Data for this task
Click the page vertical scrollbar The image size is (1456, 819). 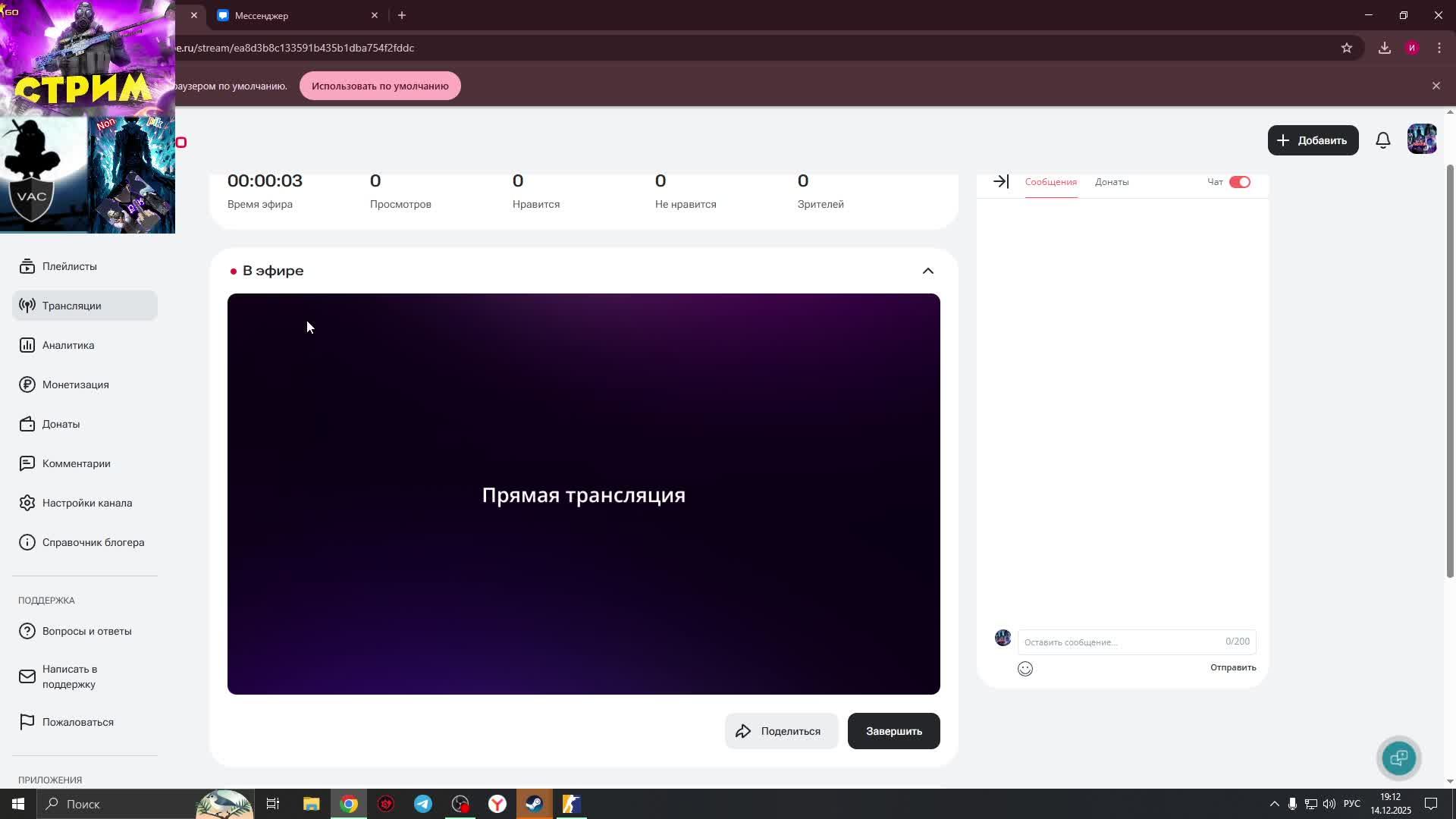click(1449, 372)
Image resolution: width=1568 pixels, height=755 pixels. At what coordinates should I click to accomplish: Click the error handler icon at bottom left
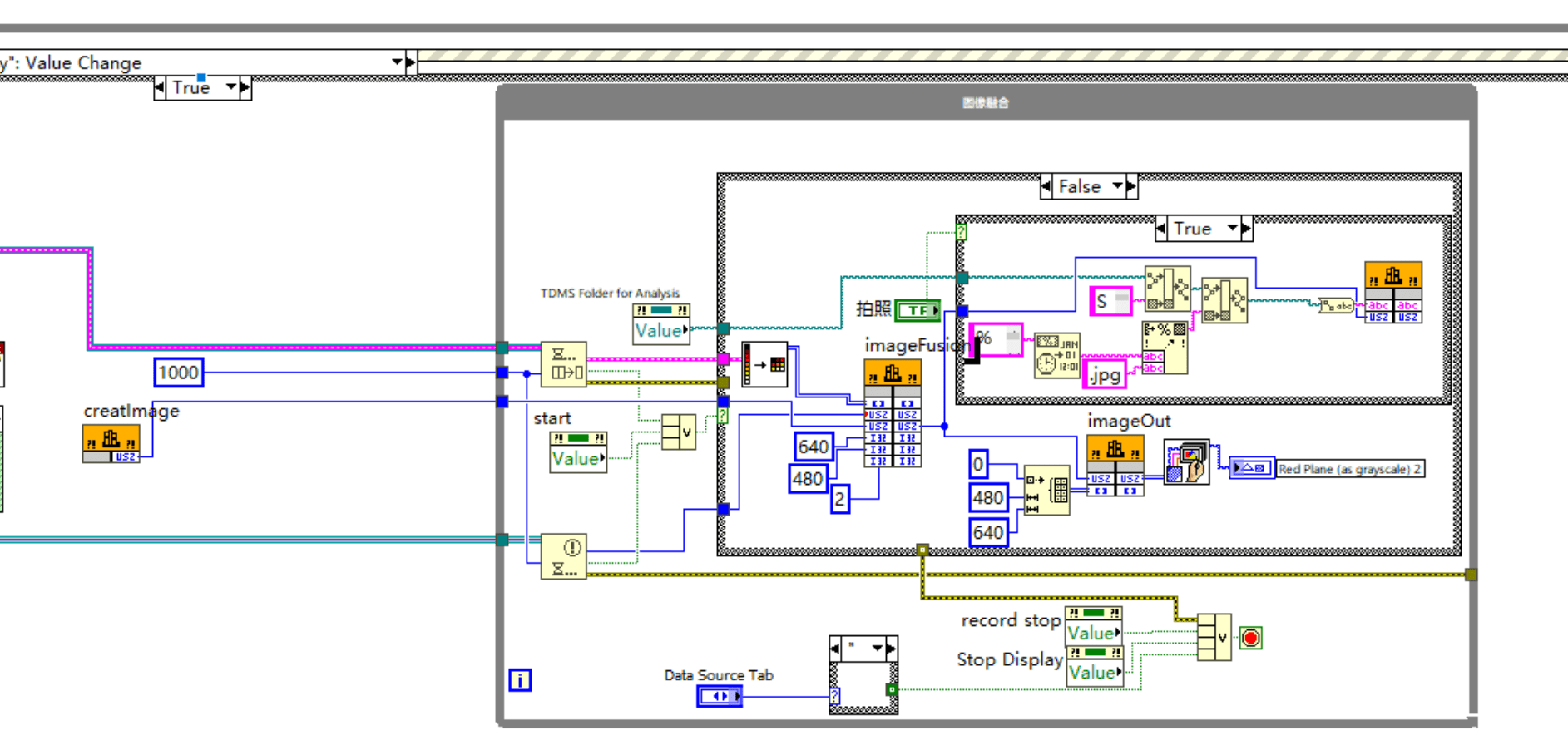click(564, 555)
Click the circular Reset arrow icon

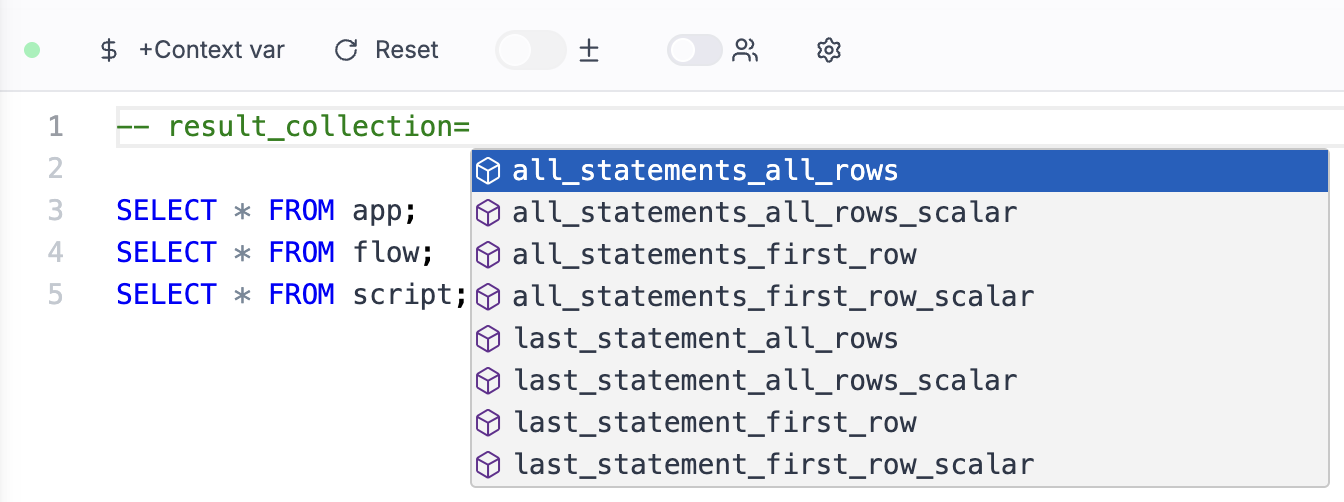coord(346,50)
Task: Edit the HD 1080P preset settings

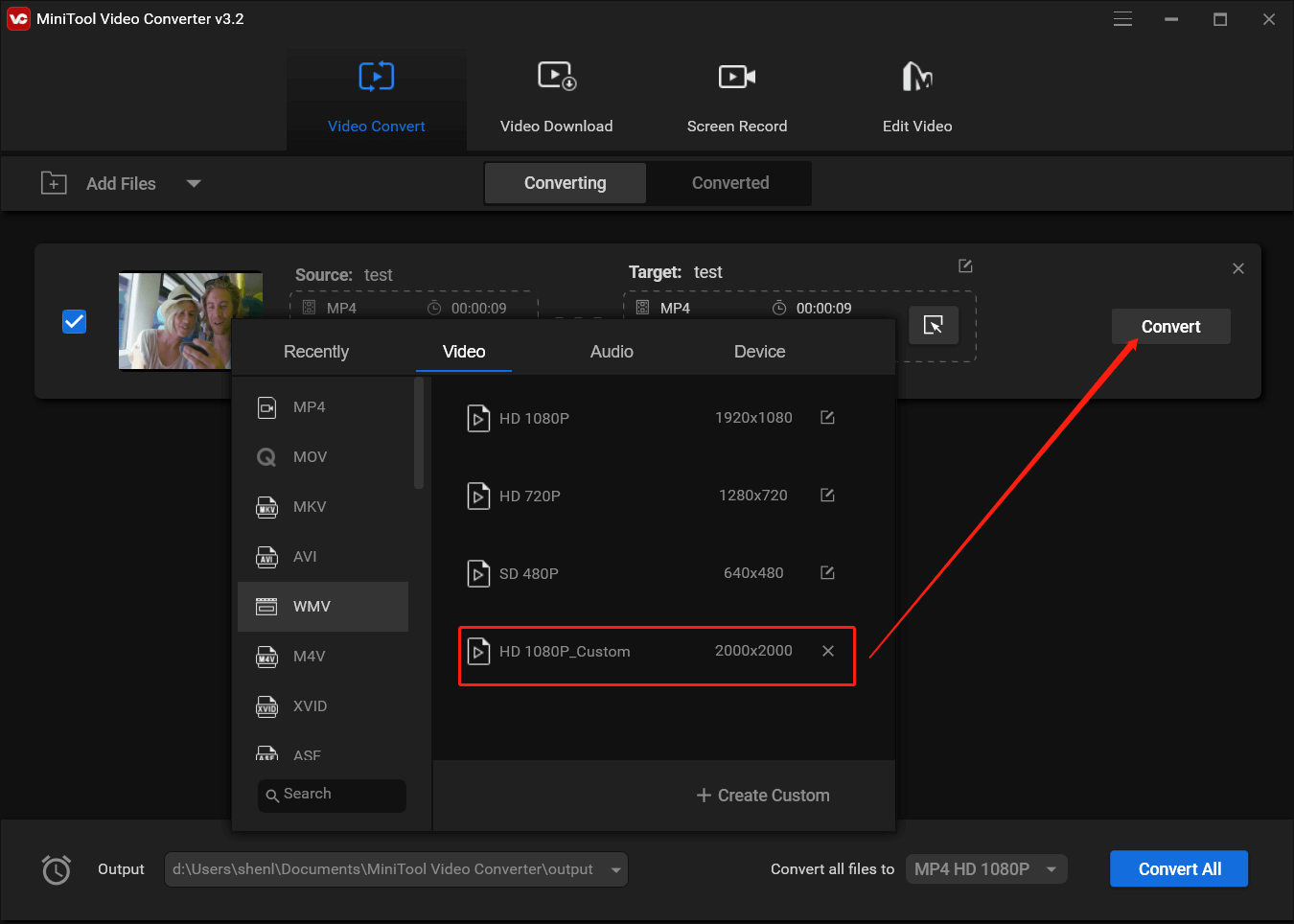Action: point(826,417)
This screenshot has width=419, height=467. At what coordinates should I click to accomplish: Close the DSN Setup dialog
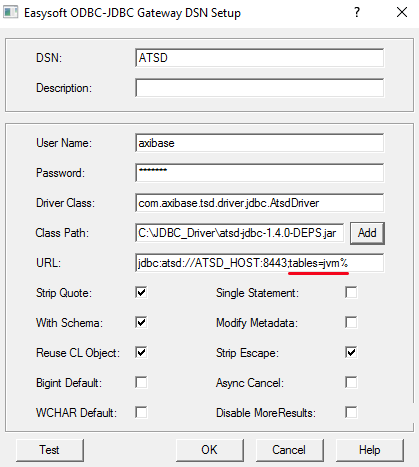[402, 12]
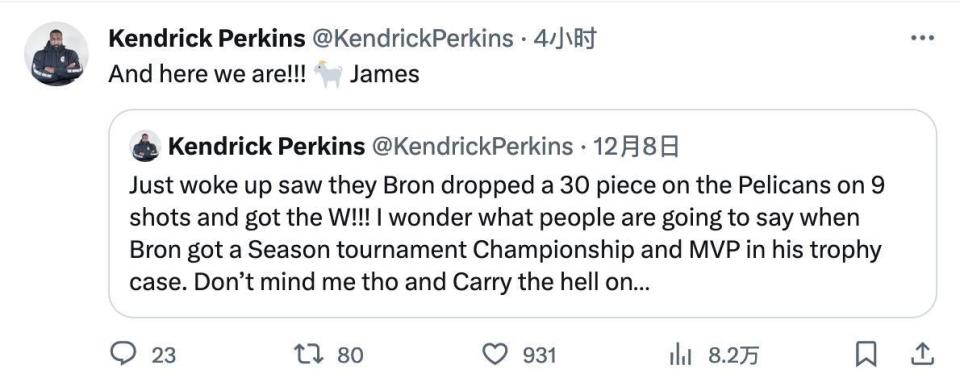The height and width of the screenshot is (382, 960).
Task: Open Kendrick Perkins display name in main tweet
Action: click(207, 39)
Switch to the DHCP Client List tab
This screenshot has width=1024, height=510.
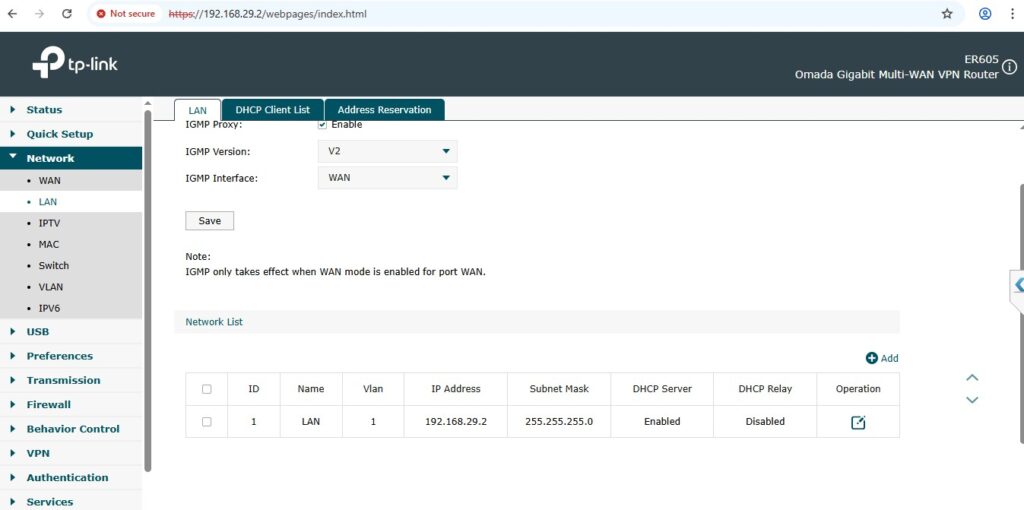272,110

What you should do
Please return, word for word, the lines of the records starting at the line that contains "Task: Edit the HD 1080P preset settings" and continuing through the final line of the records, both included. Leave the pictures out of your answer.

Result of this task
Task: Edit the HD 1080P preset settings

Action: point(826,417)
This screenshot has width=419, height=467. At what coordinates should I click to accomplish: Close the DSN Setup dialog
[402, 12]
The height and width of the screenshot is (382, 960).
Task: Open Kendrick Perkins display name in main tweet
Action: click(207, 39)
Switch to the DHCP Client List tab
This screenshot has width=1024, height=510.
272,110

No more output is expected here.